## The problem:
Reprint the lines below as they are, minus the pictures.

[Saved data entries]
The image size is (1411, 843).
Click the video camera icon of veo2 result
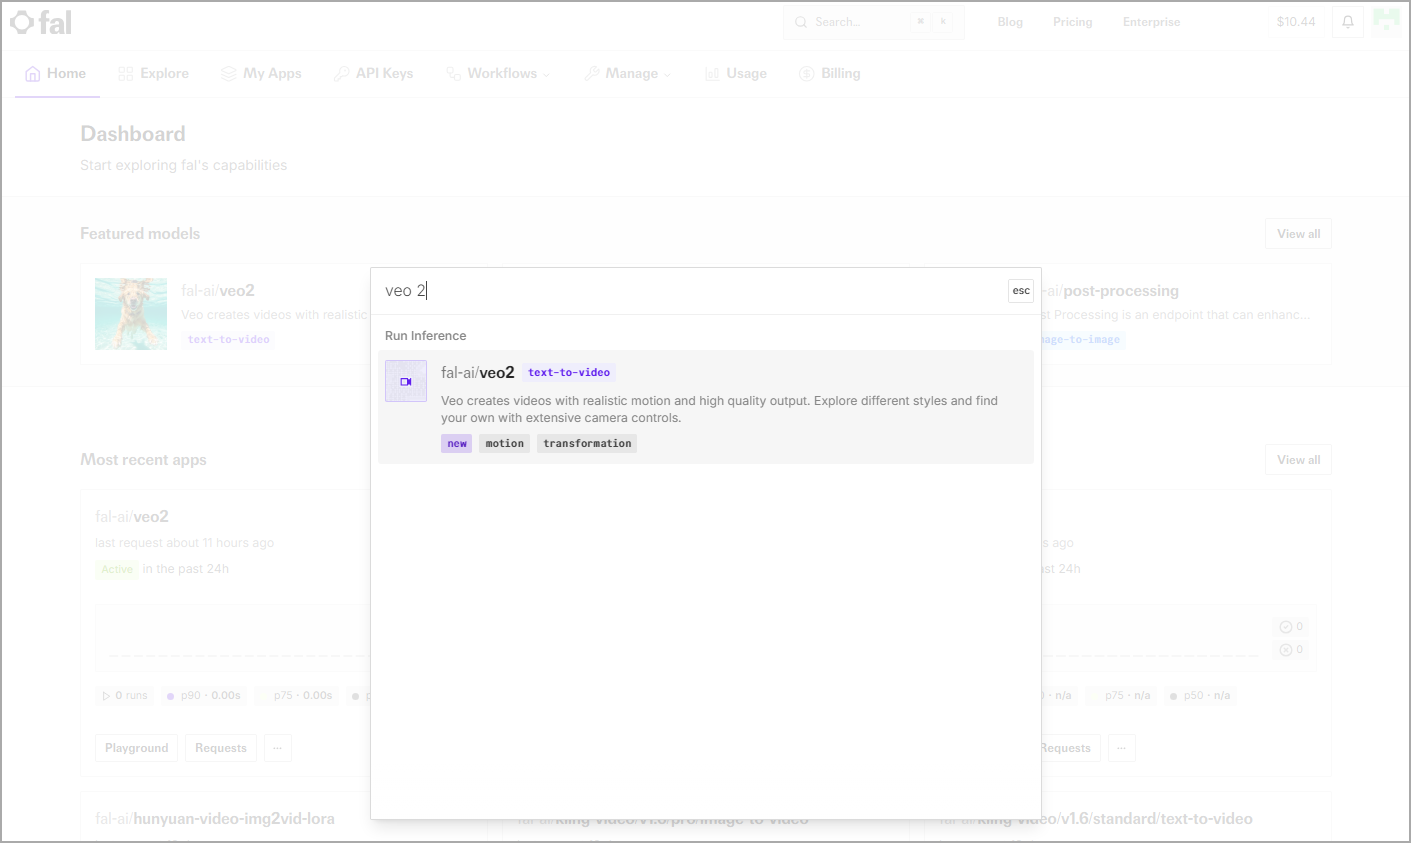[406, 381]
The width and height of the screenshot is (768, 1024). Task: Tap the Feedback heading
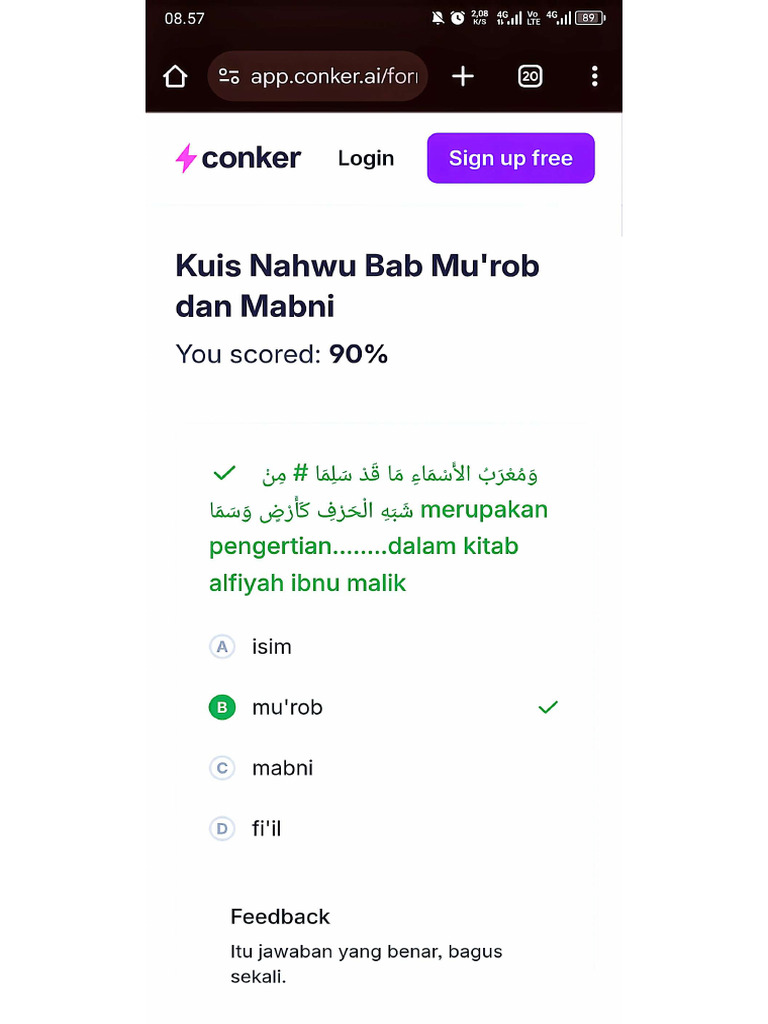(280, 917)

## The completed task:
The image size is (1411, 843).
Click the video camera icon of veo2 result
[406, 381]
The width and height of the screenshot is (768, 1024). Task: Tap the Feedback heading
(280, 917)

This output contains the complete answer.